### [TASK GOAL]
Among the entries below, tally each line where the word "click" appears and state only the total.

Segment Start: THE DATA

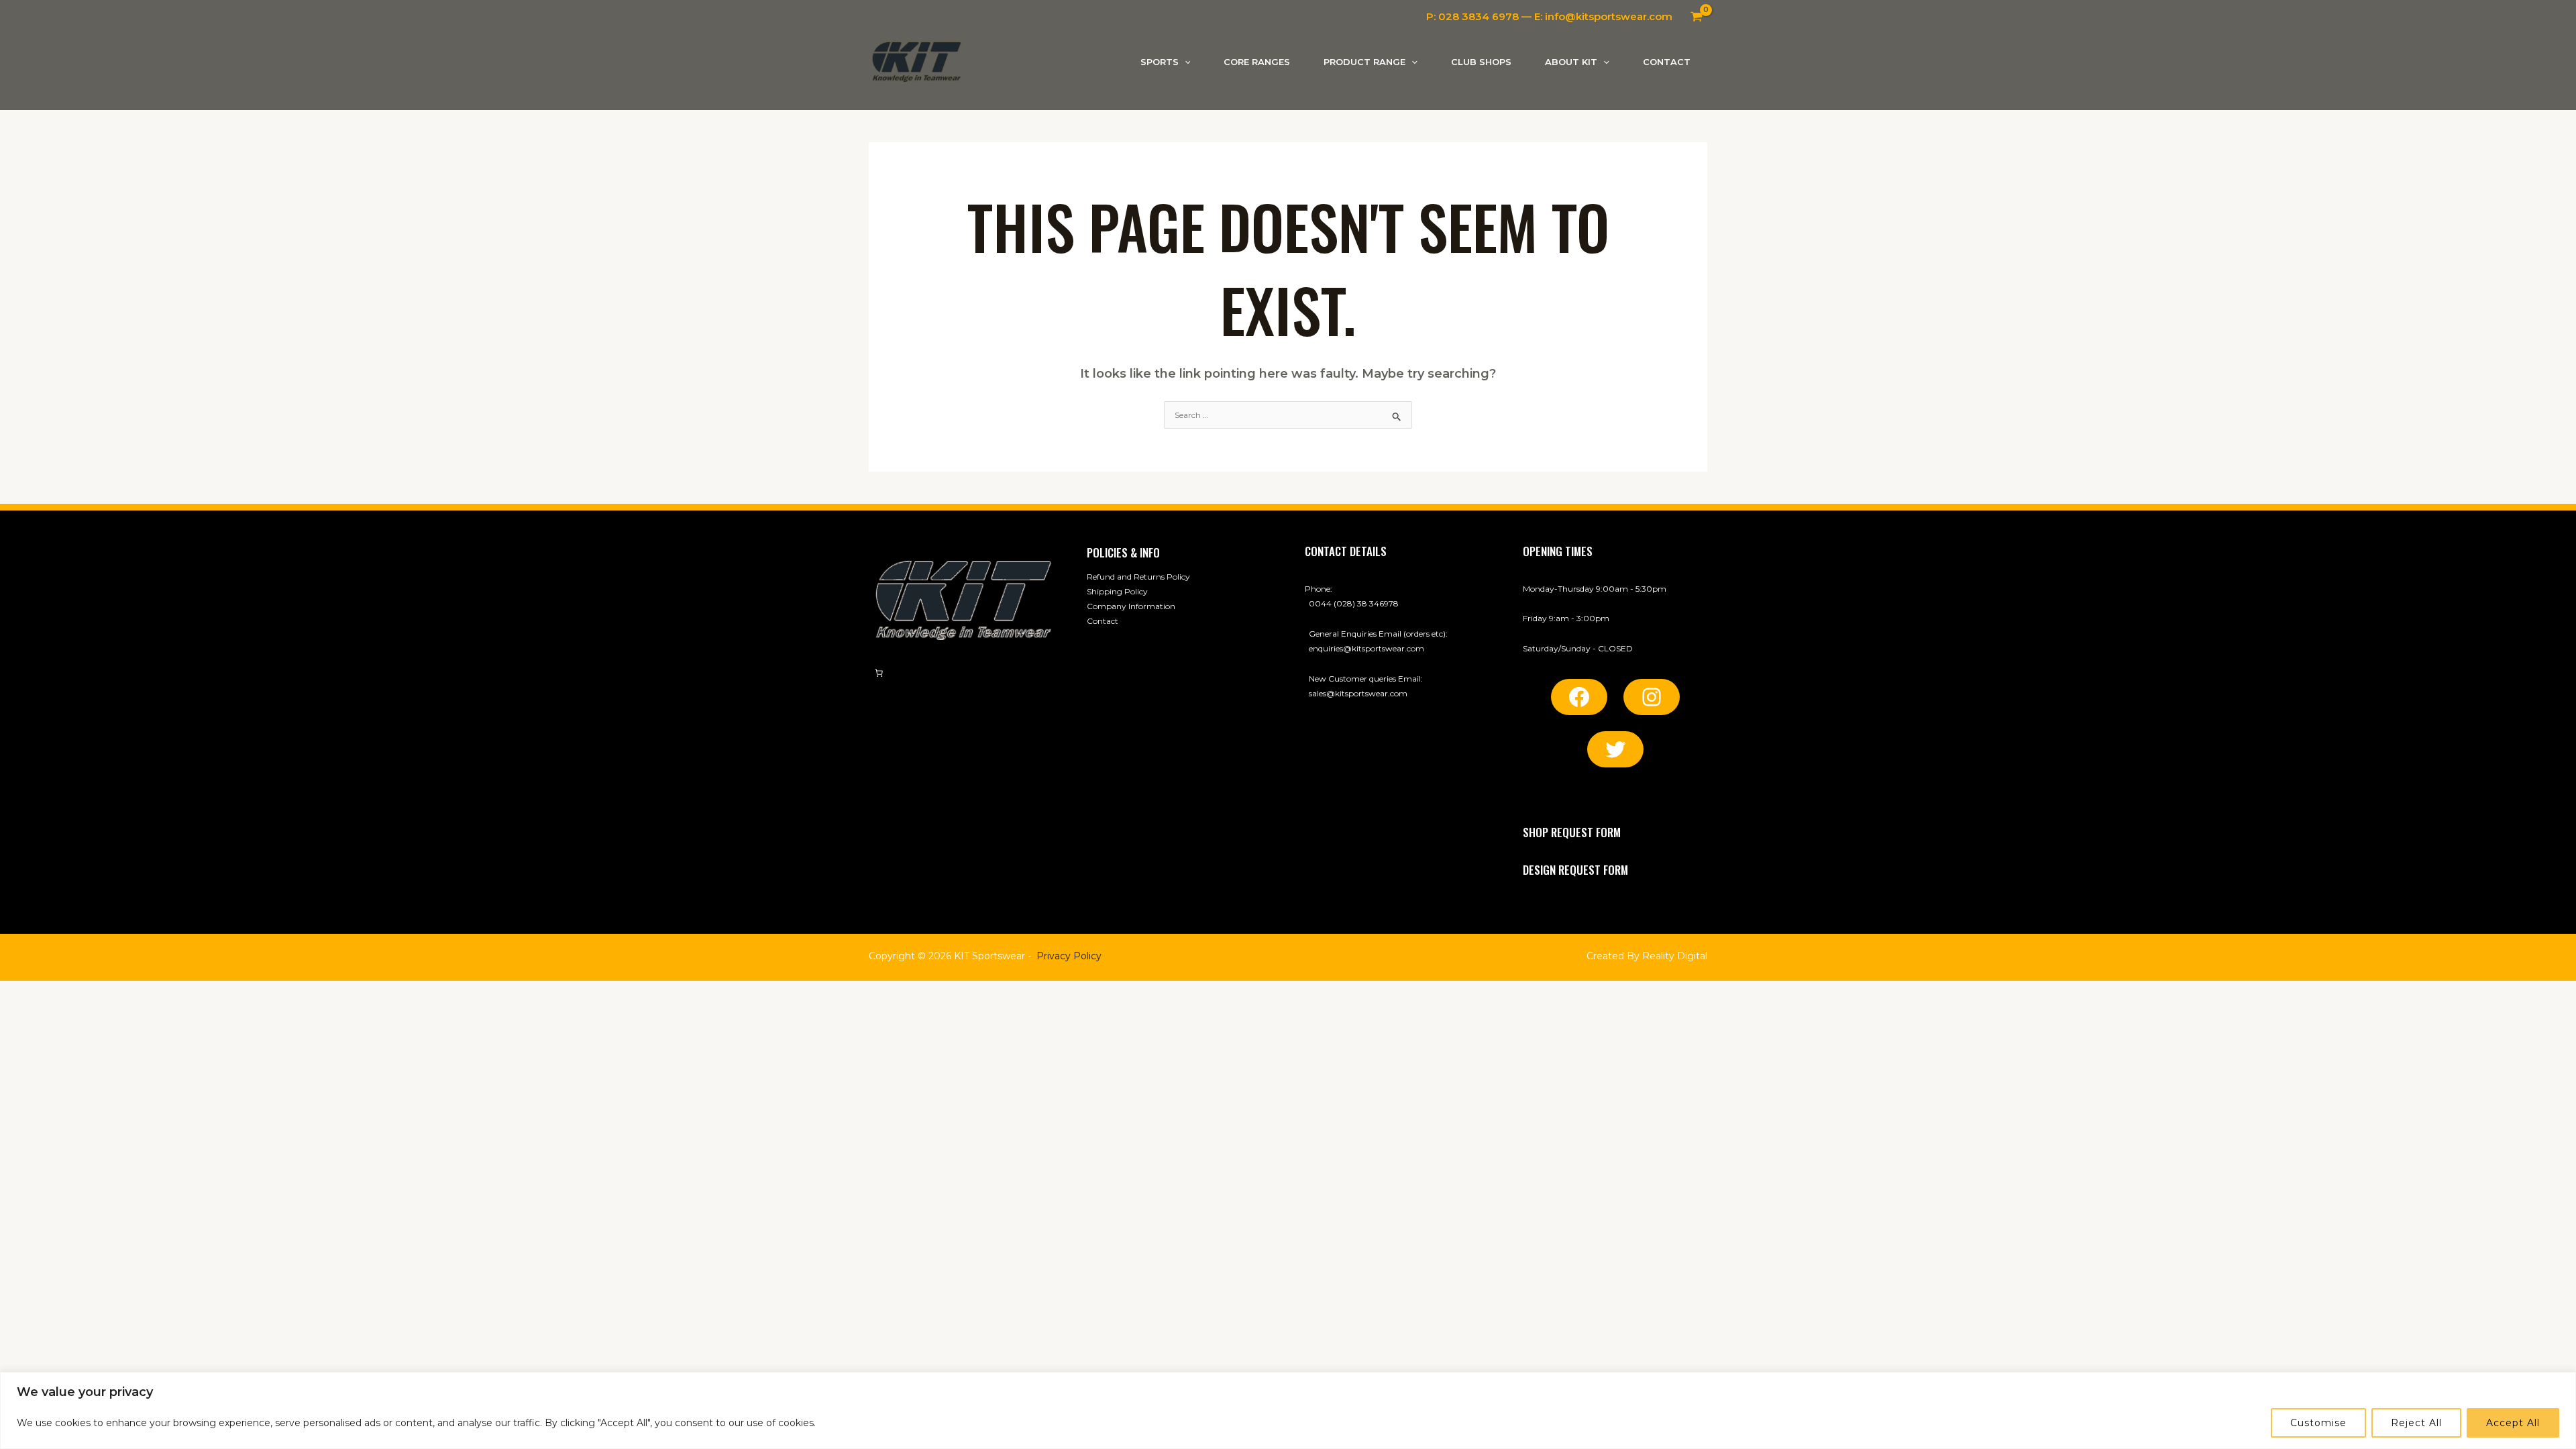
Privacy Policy (1069, 956)
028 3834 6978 (1478, 16)
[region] (1288, 1410)
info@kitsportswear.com (1608, 16)
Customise (2318, 1423)
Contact (1102, 621)
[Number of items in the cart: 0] (879, 673)
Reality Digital (1674, 956)
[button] (1185, 62)
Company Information (1131, 606)
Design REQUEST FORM (1575, 869)
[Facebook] (1579, 697)
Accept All (2513, 1423)
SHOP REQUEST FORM (1572, 832)
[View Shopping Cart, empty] (1696, 16)
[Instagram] (1651, 697)
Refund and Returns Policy (1138, 577)
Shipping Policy (1117, 591)
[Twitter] (1615, 749)
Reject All (2416, 1423)
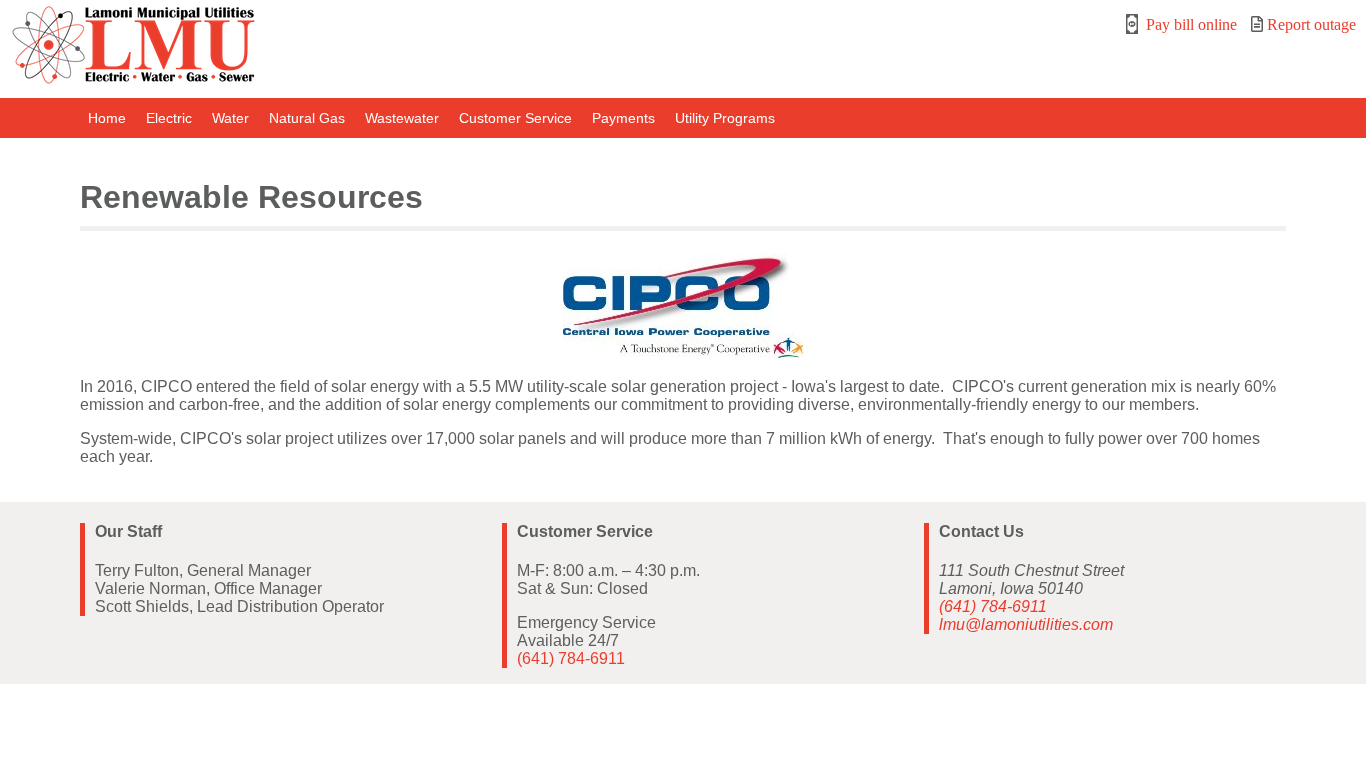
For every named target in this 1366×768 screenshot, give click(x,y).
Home (107, 118)
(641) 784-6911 (571, 658)
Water (230, 118)
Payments (623, 118)
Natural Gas (307, 118)
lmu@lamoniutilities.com (1026, 624)
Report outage (1309, 24)
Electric (169, 118)
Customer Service (515, 118)
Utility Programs (725, 118)
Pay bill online (1189, 24)
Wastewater (402, 118)
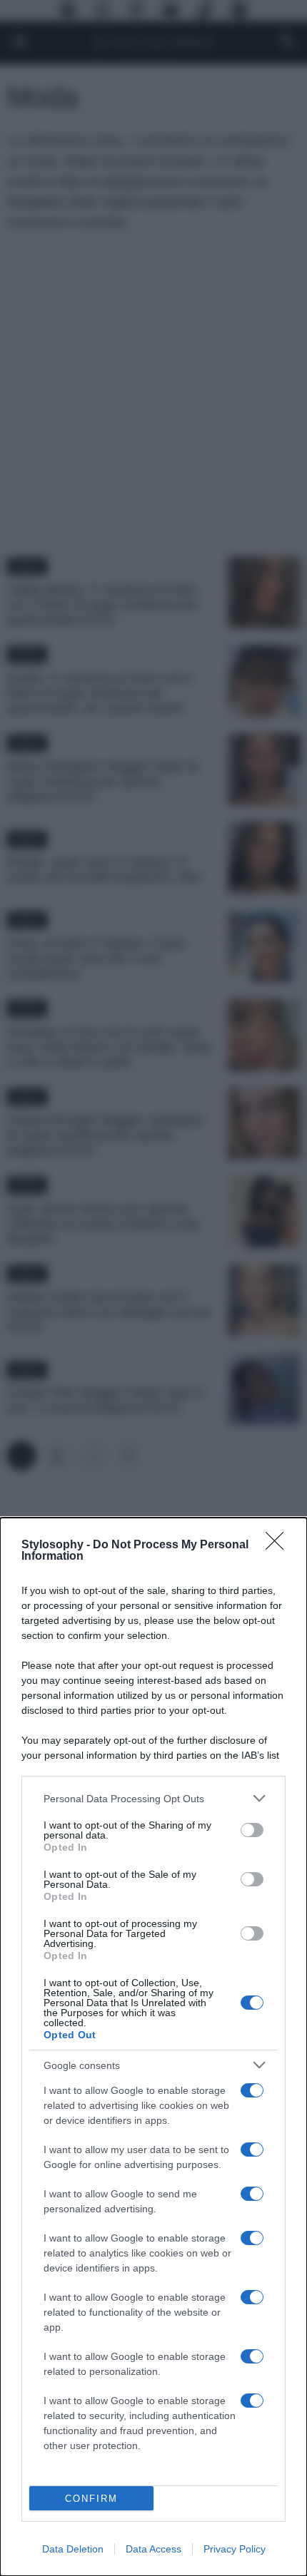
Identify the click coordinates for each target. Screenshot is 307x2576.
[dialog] (153, 2047)
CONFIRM (91, 2498)
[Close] (279, 1545)
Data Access (153, 2549)
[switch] (252, 1830)
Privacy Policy (234, 2549)
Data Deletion (73, 2549)
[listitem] (153, 1798)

Segment End: THE DATA

### [COMPLETED TASK]
2